Reproduce all the entries precisely.

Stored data
════════════════

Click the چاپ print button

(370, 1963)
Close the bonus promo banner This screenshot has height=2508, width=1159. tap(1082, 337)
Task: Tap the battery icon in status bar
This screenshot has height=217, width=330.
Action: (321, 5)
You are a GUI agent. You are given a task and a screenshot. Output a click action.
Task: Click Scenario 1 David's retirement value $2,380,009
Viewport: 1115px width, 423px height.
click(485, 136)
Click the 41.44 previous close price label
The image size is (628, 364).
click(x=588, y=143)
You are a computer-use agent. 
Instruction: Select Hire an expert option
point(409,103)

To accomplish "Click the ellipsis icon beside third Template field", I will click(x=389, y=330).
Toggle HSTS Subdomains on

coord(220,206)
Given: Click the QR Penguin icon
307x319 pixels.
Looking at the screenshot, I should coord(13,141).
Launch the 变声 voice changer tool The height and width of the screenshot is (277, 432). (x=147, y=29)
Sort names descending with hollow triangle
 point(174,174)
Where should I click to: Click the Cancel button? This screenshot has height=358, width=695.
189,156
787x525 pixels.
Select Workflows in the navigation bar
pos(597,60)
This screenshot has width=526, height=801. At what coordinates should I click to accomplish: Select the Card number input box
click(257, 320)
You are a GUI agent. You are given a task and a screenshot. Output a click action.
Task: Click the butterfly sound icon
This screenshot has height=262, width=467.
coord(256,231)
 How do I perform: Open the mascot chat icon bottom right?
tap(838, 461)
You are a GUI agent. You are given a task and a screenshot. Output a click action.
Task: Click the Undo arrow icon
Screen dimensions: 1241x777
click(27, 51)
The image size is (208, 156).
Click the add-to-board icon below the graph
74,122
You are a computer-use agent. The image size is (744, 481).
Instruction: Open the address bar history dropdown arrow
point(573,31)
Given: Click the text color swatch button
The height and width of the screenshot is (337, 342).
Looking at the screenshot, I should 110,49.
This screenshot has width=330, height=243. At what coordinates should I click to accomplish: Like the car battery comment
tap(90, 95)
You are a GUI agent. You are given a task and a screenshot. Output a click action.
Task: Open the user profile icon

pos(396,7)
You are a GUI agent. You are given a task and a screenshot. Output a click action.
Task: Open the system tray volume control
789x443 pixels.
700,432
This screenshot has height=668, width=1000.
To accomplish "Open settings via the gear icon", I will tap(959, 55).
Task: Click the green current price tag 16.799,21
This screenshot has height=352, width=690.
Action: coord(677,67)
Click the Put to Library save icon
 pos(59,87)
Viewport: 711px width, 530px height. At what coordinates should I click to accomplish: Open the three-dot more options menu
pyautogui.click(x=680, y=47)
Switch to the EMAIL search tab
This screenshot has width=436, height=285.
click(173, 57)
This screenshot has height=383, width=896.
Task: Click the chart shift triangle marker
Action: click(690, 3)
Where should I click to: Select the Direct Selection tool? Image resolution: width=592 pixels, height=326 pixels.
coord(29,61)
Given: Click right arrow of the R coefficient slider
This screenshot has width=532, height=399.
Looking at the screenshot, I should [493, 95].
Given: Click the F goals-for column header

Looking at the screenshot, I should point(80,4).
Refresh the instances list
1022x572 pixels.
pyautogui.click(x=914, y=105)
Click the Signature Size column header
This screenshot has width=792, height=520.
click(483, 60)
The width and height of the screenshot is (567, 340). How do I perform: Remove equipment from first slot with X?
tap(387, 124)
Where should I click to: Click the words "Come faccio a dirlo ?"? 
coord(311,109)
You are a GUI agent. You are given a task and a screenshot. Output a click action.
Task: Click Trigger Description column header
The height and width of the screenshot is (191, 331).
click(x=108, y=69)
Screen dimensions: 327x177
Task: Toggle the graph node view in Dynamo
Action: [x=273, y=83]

════════════════

◆ **Task answer**:
Click the چاپ print button

(370, 1963)
Close the bonus promo banner This screenshot has height=2508, width=1159. tap(1082, 337)
Task: Tap the battery icon in status bar
This screenshot has height=217, width=330.
Action: (321, 5)
You are a GUI agent. You are given a task and a screenshot. Output a click action.
Task: Click Scenario 1 David's retirement value $2,380,009
Viewport: 1115px width, 423px height.
click(485, 136)
Click the 41.44 previous close price label
The image size is (628, 364).
click(x=588, y=143)
You are a computer-use agent. 
Instruction: Select Hire an expert option
point(409,103)

To accomplish "Click the ellipsis icon beside third Template field", I will click(x=389, y=330).
Toggle HSTS Subdomains on

coord(220,206)
Given: Click the QR Penguin icon
307x319 pixels.
Looking at the screenshot, I should coord(13,141).
Launch the 变声 voice changer tool The height and width of the screenshot is (277, 432). (x=147, y=29)
Sort names descending with hollow triangle
 point(174,174)
Where should I click to: Click the Cancel button? This screenshot has height=358, width=695.
189,156
787x525 pixels.
Select Workflows in the navigation bar
pos(597,60)
This screenshot has width=526, height=801. At what coordinates should I click to accomplish: Select the Card number input box
click(257, 320)
You are a GUI agent. You are given a task and a screenshot. Output a click action.
Task: Click the butterfly sound icon
This screenshot has height=262, width=467.
coord(256,231)
 How do I perform: Open the mascot chat icon bottom right?
tap(838, 461)
You are a GUI agent. You are given a task and a screenshot. Output a click action.
Task: Click the Undo arrow icon
Screen dimensions: 1241x777
click(27, 51)
The image size is (208, 156).
Click the add-to-board icon below the graph
74,122
You are a computer-use agent. The image size is (744, 481).
Instruction: Open the address bar history dropdown arrow
point(573,31)
Given: Click the text color swatch button
The height and width of the screenshot is (337, 342).
Looking at the screenshot, I should 110,49.
This screenshot has width=330, height=243. At what coordinates should I click to accomplish: Like the car battery comment
tap(90, 95)
You are a GUI agent. You are given a task and a screenshot. Output a click action.
Task: Open the user profile icon

pos(396,7)
You are a GUI agent. You are given a task and a screenshot. Output a click action.
Task: Open the system tray volume control
789x443 pixels.
700,432
This screenshot has height=668, width=1000.
To accomplish "Open settings via the gear icon", I will tap(959, 55).
Task: Click the green current price tag 16.799,21
This screenshot has height=352, width=690.
Action: coord(677,67)
Click the Put to Library save icon
 pos(59,87)
Viewport: 711px width, 530px height. At what coordinates should I click to accomplish: Open the three-dot more options menu
pyautogui.click(x=680, y=47)
Switch to the EMAIL search tab
This screenshot has width=436, height=285.
click(173, 57)
This screenshot has height=383, width=896.
Task: Click the chart shift triangle marker
Action: click(690, 3)
Where should I click to: Select the Direct Selection tool? Image resolution: width=592 pixels, height=326 pixels.
coord(29,61)
Given: Click right arrow of the R coefficient slider
This screenshot has width=532, height=399.
Looking at the screenshot, I should [493, 95].
Given: Click the F goals-for column header

Looking at the screenshot, I should point(80,4).
Refresh the instances list
1022x572 pixels.
pyautogui.click(x=914, y=105)
Click the Signature Size column header
This screenshot has width=792, height=520.
click(483, 60)
The width and height of the screenshot is (567, 340). How do I perform: Remove equipment from first slot with X?
tap(387, 124)
Where should I click to: Click the words "Come faccio a dirlo ?"? 
coord(311,109)
You are a GUI agent. You are given a task and a screenshot. Output a click action.
Task: Click Trigger Description column header
The height and width of the screenshot is (191, 331).
click(x=108, y=69)
Screen dimensions: 327x177
Task: Toggle the graph node view in Dynamo
Action: [x=273, y=83]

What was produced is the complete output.